On becoming Foreign Secretary Owen wasted no time in setting out his vision, telling an audience of diplomatic writers that Britain would ‘take a stand on human rights in every corner of the globe’, and even publishing a short book on the subject in 1978. However, as Grealy shows, he was to some extent building on the work of Crosland, and was ably supported by junior ministers such as Frank Judd, as well as Judith Hart at Overseas Development. Owen’s short but eventful tenure at the Foreign Office inevitably provides the book’s core, and two case-studies demonstrate clearly the dilemmas that he faced. In the case of El Salvador, Owen was able to reverse a commitment to supply armoured vehicles to the military regime, working alongside activists and religious leaders such as Cardinal Hume. The question of aid to Iran was, however, far more problematic, and Owen threw his weight behind the doomed cause of the Shah’s pro-Western regime, thereby undermining his relations with the left. As a commentator in Tribune noted, it was not surprising that the Foreign Secretary should back the Shah, but what turned his stomach was the ‘constant posturing and moralising we get from David Owen’.

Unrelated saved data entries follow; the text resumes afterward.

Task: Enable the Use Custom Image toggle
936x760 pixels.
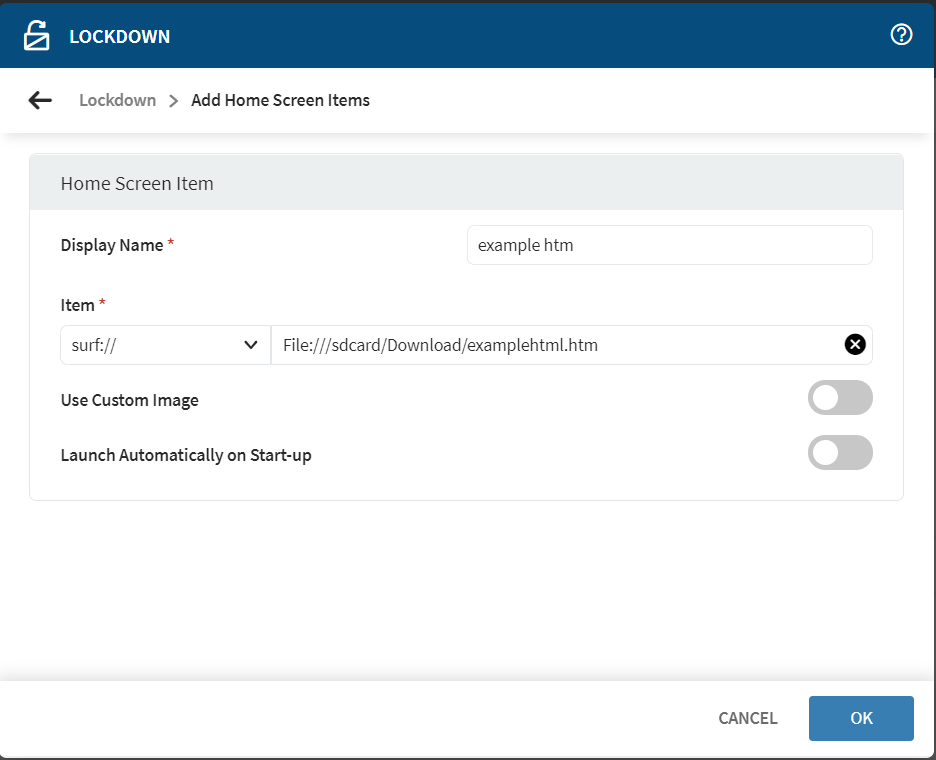Action: pos(839,398)
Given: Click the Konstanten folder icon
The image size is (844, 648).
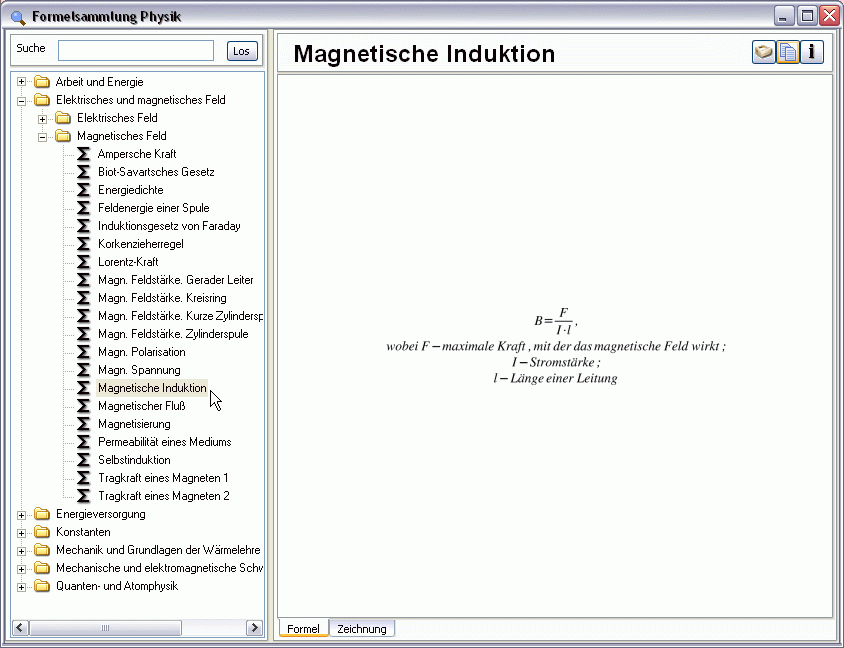Looking at the screenshot, I should coord(42,532).

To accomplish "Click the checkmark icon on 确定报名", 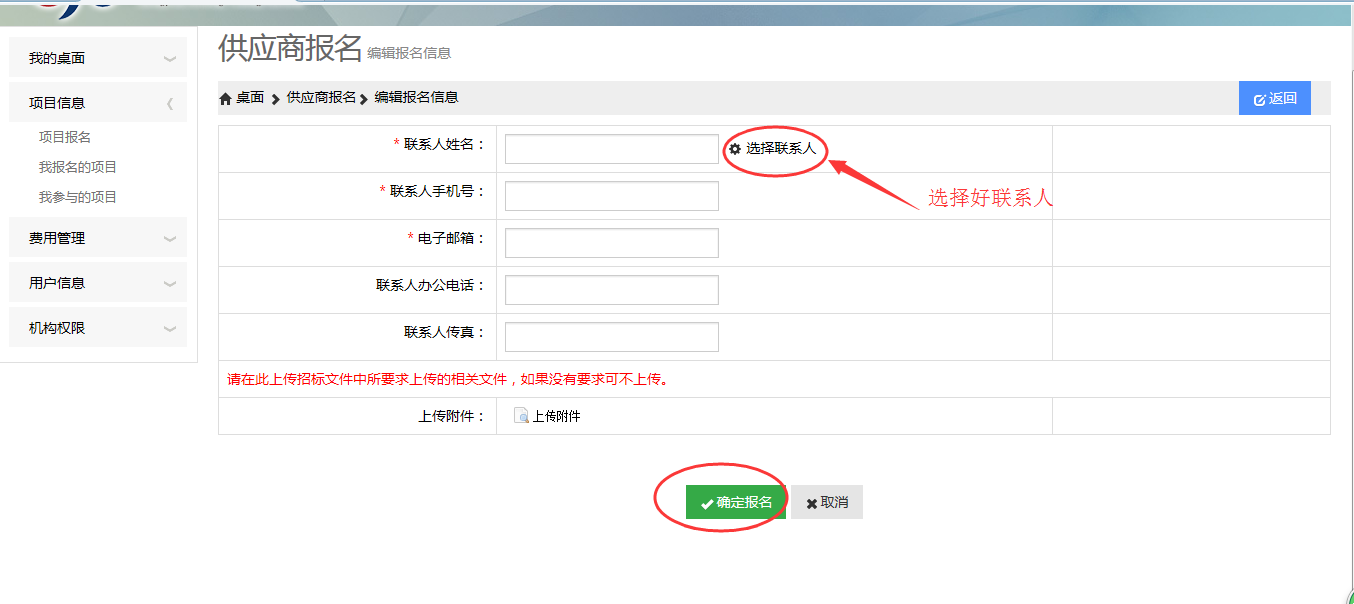I will 707,503.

Owen’s attempt to embed human rights in British foreign policy benefited immensely from coinciding with the Carter presidency, the closeness between the two governments facilitated by the new ambassador to Washington, Peter Jay. The more forceful Anglo-US stance on human rights affected relations with some key West European states: West Germany was concerned that its own delicate relations with the East could be undermined, while the French disliked Owen’s presentation of human rights as rooted in the British and American tradition of individual freedoms. However, Grealy notes that the differences with Europe should not be exaggerated. Owen worked hard, for instance, to make human rights an element of the next round of the EEC’s Lomé II trade agreements.

The story becomes more diffuse with Margaret Thatcher’s triumph in the 1979 election, and Owen’s subsequent involvement in the breakaway SDP. Even so, Grealy argues that there was a surprising degree of continuity in British foreign policy across the 1979 watershed which can to some extent be traced back to Owen’s hawkish anti-Soviet politics and his belief that human rights were a ‘powerful way to challenge Communism’, a view that he shared with Thatcher. This is an interesting reinterpretation of the period, but does beg the question of how far a policy that abandons any pretence to universalism in pursuit of ideological advantage in the Cold War should really be seen as a human rights policy at all.

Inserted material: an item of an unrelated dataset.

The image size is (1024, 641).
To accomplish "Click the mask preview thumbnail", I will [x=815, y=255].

As Owen drifted towards the margins of politics, he turned increasingly to initiatives that addressed global governance and humanitarianism. His unlikely return to the spotlight came in 1993 when he was appointed by the EU, alongside the former US Secretary of State Cyrus Vance, to lead the diplomatic intervention in Bosnia and Herzegovina. The Vance–Owen peace plan, which envisaged a cantonal structure, failed, partly because it lacked any of the external military support that Owen increasingly demanded. He finally quit in June 1995, but Grealy argues that Owen’s bitter experience in Bosnia, which his participation in the Carnegie Commission on Preventing Deadly Conflict allowed him time to digest, was not wasted. His voice was certainly an element in the constellation of forces pushing for liberal interventionism by the Blair government in the late 1990s, forcefully expressed during the Kosovo crisis.

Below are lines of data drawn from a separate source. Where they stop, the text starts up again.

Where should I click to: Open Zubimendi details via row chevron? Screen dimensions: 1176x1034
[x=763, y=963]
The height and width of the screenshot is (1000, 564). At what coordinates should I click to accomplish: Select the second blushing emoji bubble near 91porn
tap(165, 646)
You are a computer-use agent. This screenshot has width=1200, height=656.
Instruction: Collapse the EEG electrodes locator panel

Grealy protests that he has not written a ‘hagiographic’ reassessment of Owen, and quite rightly so: this is a measured account that brings out Owen’s thoughtful approach to international politics and determination to foreground human rights in policy-making, while leaving the reader in no doubt that he was capable of making poor decisions. Although at times one feels that Owen’s career—he served little more than two years as Foreign Secretary—cannot bear the weight that the book’s title places on him, Grealy at least makes a convincing case for his continued influence, all the way to the strange coda to his career in Bosnia and beyond.